For this stolid old world has need of your mirth,
but has troubles enough of its own.
~ Ella Wheeler Wilcox
As the end of the year approaches I ask myself what one gift I could give to each of you. What is the one thing that if I could share would bring you more joy and peace and change the world? I hear a noble whisper from deep inside myself: “Ask them to love themselves.” And as I begin to look for the words that will inspire and uplift you another voice (yes, there are several) more impish than the first says: “Tell them to laugh at themselves.”
I must admit I’m as startled as you. This doesn’t seem at all a proper holiday message or the proper way to end the year!
Yet the more I think about it the more it delights me. I think of us running to the store at midnight because little Sarah has more gifts than little Shane, I think of the sacrifices we make slaving over a hot stove making “home made” rather than “store bought.” The angst we have over buying the “right” gift. I think of the wrapping, the decorating, the cards, the company, the parties that we do all with the thought that we are being good and noble, kind and considerate. (Admit it, you still do some of it). I think of how we paste on a smile or a marytr face because of what we “have” to do. And I find us hysterically funny.
What I find most funny is that regardless what I say about taking care of yourself (which you already know), regardless what you know about not enjoying certain things – you’re going to do all of the above anyway. Oh, I know there are parts you love (you don’t have to write and tell me about them), I know there are things you used to do that you didn’t enjoy and stopped. But I also know that there are parts that annoy you, parts that exhaust you, parts that you’d rather not do.
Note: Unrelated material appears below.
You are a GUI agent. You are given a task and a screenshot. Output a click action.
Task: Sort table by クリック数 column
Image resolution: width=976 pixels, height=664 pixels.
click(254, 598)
So this year, as a gift to yourself I’d ask you this: “When you get to the breaking point, when you see yourself as the great martyr, when you’ve pasted that smile on your face one last time…stop. Ask yourself why? What for? Really look at if what you are doing makes anyone else happy (really happy, not pacified for the moment), look at if they even notice – and then laugh. Laugh even if you go in and do it all any way.
If you’ve grown beyond doing all of this I’m sure you can find some place and time during the holidays when you have the urge to beat yourself up. This is the point where I’d love you to stop and say why? Then laugh. Laughter is a way of acceptance, accepting that we’re not perfect, we don’t do it all right, we still haven’t figured it out, and yet – we’re just fine.
Laugh at what funny people we are doing what we don’t have to do, to make people happy and it doesn’t, to look noble when we don’t. And if you can find it in you to laugh at yourself you will find joy and peace in all the chaos and your joy and peace will change the world.